→ **What the exercise asks**
No pictures go into the output, which should consist only of the lines from the first line of the data through the line with "XBOX Support (583, 1725)", copied exactly.

(Pixel coordinate grounding data)
┌──

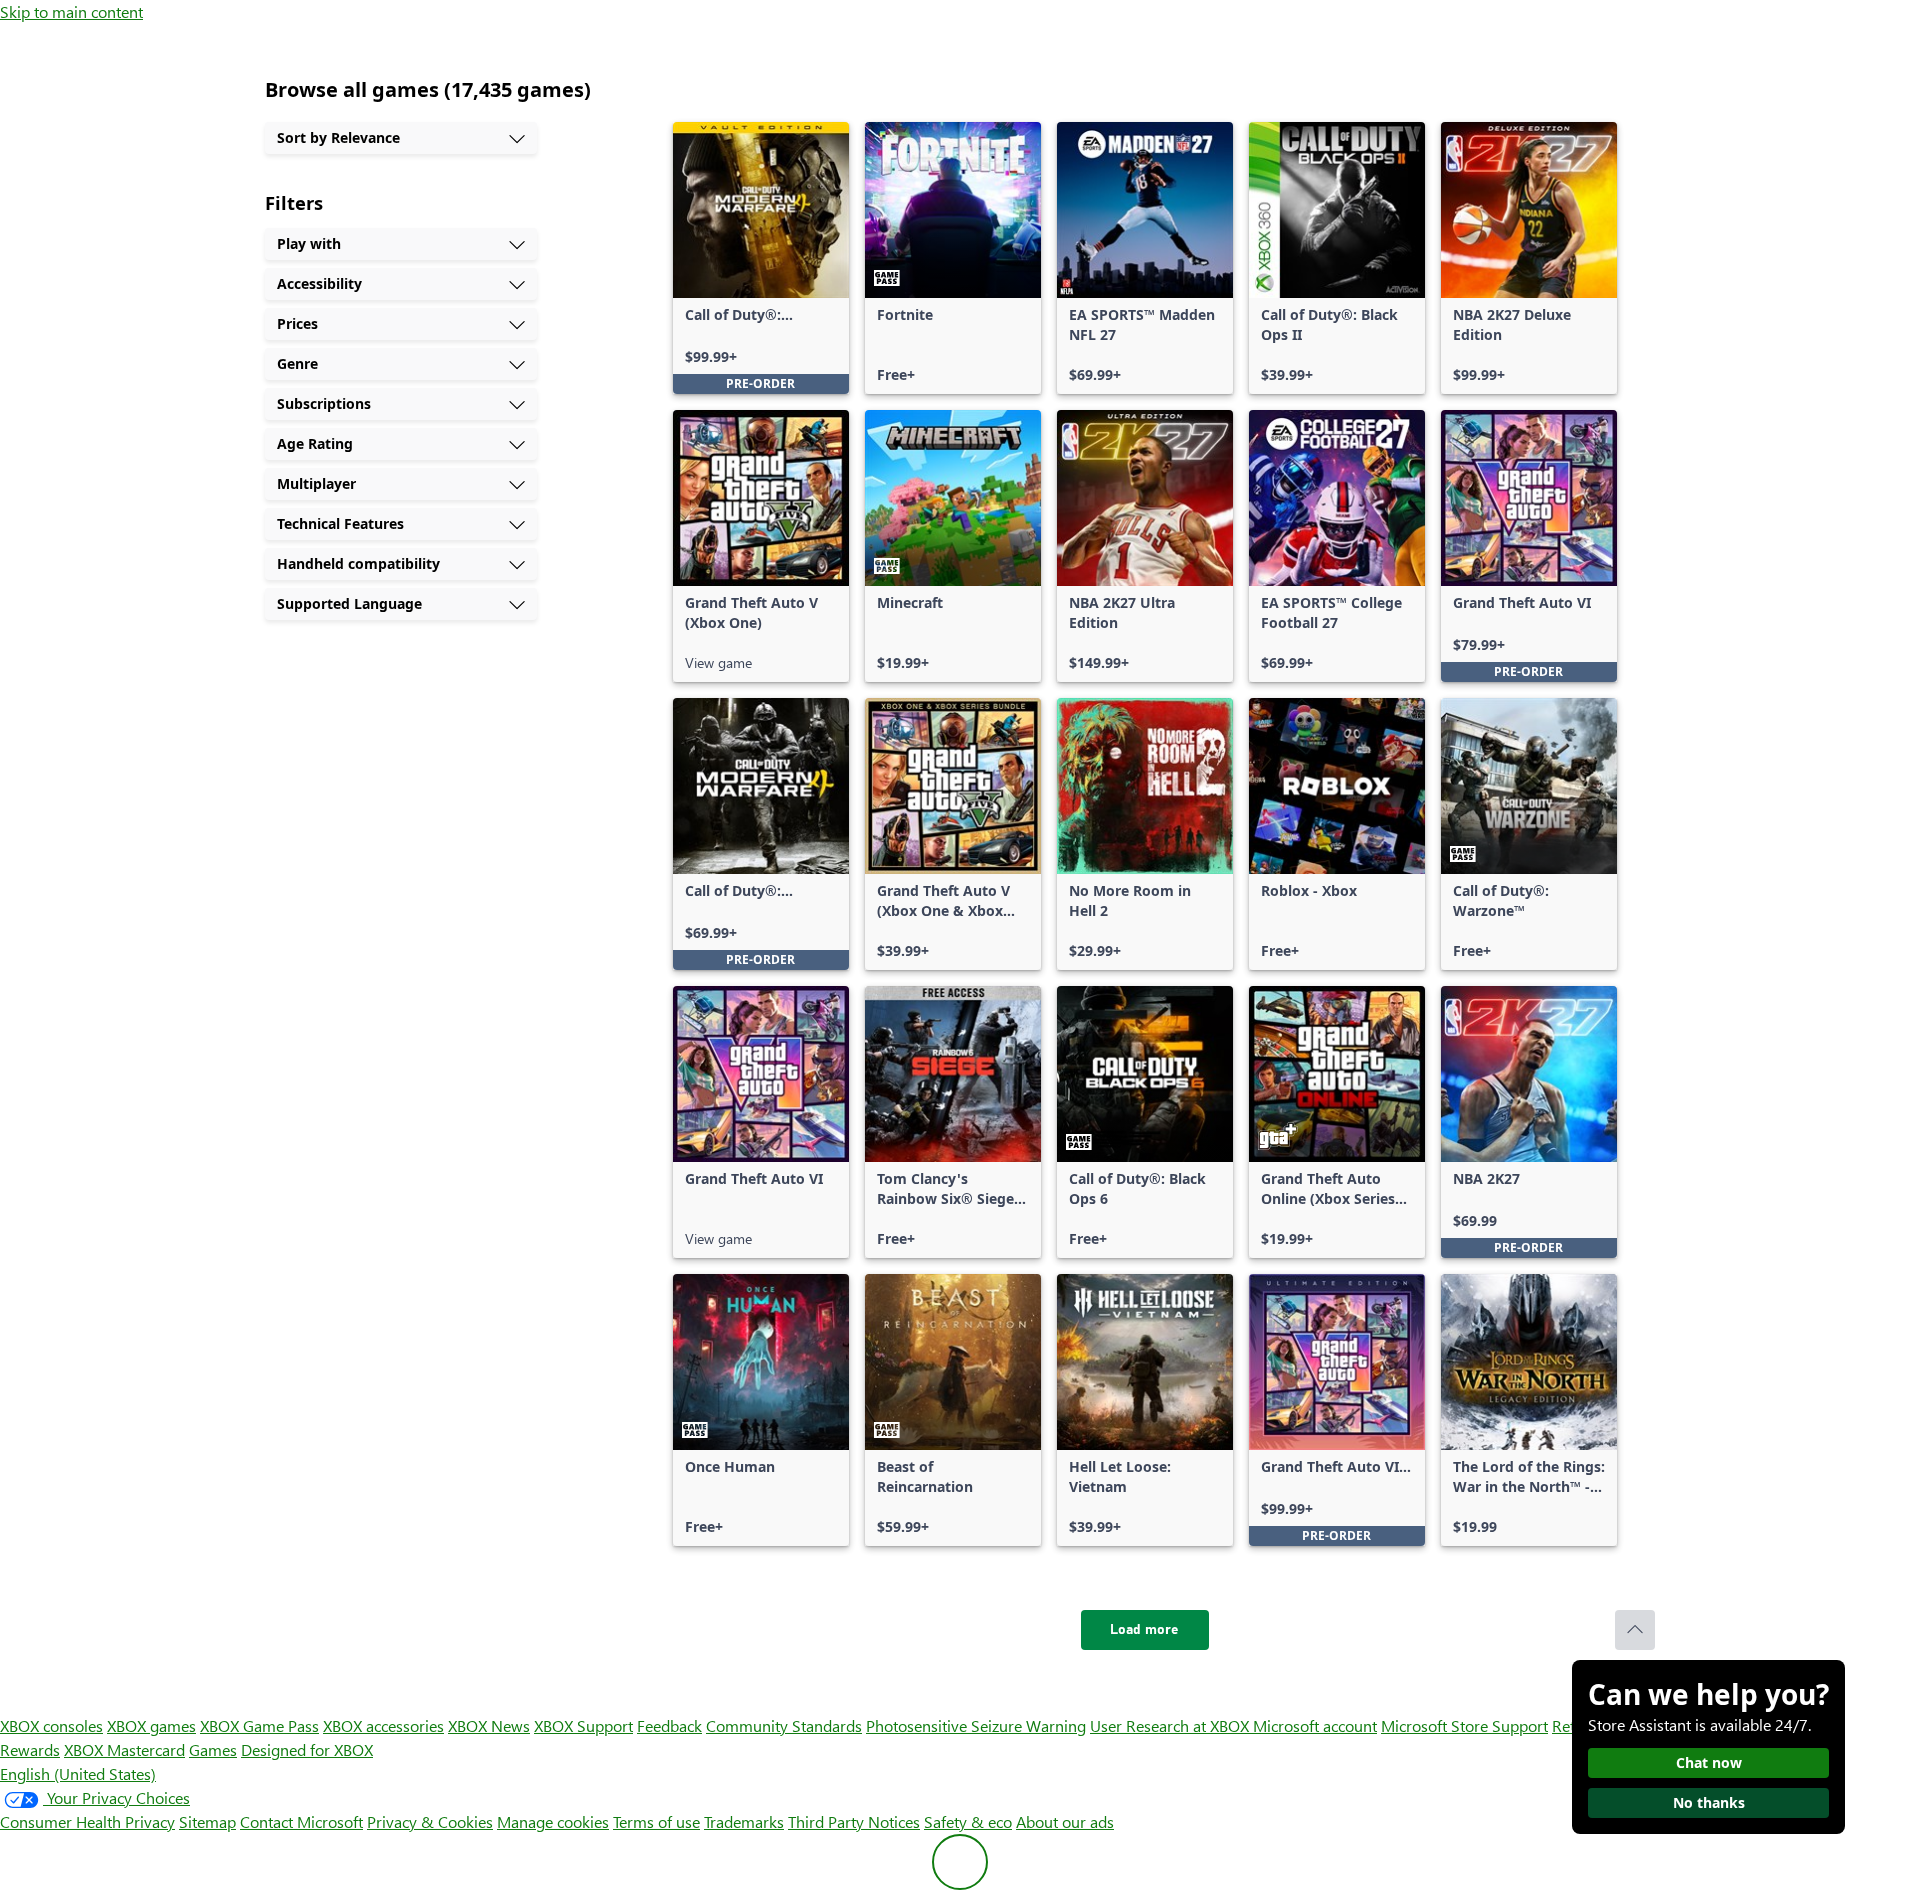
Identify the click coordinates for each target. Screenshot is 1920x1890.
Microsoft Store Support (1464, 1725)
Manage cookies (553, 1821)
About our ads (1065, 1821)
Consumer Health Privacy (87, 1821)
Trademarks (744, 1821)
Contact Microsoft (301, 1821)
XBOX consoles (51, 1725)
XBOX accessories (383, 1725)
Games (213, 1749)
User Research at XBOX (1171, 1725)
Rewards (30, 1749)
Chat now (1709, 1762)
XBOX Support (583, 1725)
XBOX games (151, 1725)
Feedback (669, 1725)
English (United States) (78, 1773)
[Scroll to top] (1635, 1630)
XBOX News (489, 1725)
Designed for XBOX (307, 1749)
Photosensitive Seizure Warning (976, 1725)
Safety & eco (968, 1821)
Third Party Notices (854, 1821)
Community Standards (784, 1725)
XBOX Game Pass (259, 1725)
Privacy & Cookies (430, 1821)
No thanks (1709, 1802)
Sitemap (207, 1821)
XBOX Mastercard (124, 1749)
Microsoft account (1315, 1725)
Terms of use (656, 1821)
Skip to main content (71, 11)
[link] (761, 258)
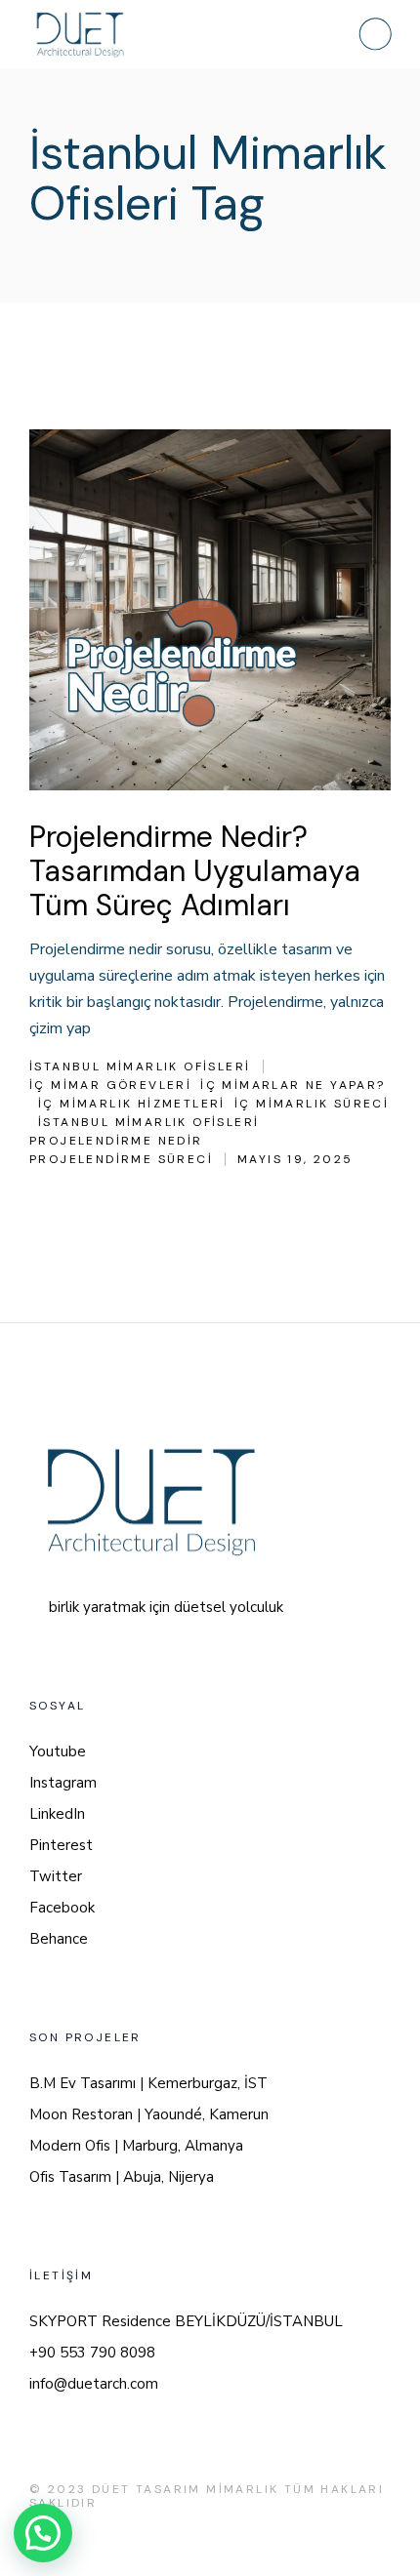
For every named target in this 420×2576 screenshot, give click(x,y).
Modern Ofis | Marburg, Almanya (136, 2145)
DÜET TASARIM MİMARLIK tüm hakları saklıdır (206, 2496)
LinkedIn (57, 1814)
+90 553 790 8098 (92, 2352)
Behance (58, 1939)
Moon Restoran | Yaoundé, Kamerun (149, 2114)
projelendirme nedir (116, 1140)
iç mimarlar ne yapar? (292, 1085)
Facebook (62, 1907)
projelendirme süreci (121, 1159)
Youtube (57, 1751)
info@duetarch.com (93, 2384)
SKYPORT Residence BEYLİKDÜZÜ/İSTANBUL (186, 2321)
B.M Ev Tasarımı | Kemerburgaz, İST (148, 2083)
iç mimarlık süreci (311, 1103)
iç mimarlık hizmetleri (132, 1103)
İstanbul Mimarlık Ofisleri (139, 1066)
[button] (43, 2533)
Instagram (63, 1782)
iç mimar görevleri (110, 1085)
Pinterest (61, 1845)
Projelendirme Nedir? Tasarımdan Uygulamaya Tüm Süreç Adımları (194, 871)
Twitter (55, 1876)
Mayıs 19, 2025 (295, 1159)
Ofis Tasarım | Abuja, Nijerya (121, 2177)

└──

→ **Task response**
Identify the click coordinates for each target. Screenshot is 1920x1890.
Microsoft Store Support (1464, 1725)
Manage cookies (553, 1821)
About our ads (1065, 1821)
Consumer Health Privacy (87, 1821)
Trademarks (744, 1821)
Contact Microsoft (301, 1821)
XBOX consoles (51, 1725)
XBOX accessories (383, 1725)
Games (213, 1749)
User Research at XBOX (1171, 1725)
Rewards (30, 1749)
Chat now (1709, 1762)
XBOX Support (583, 1725)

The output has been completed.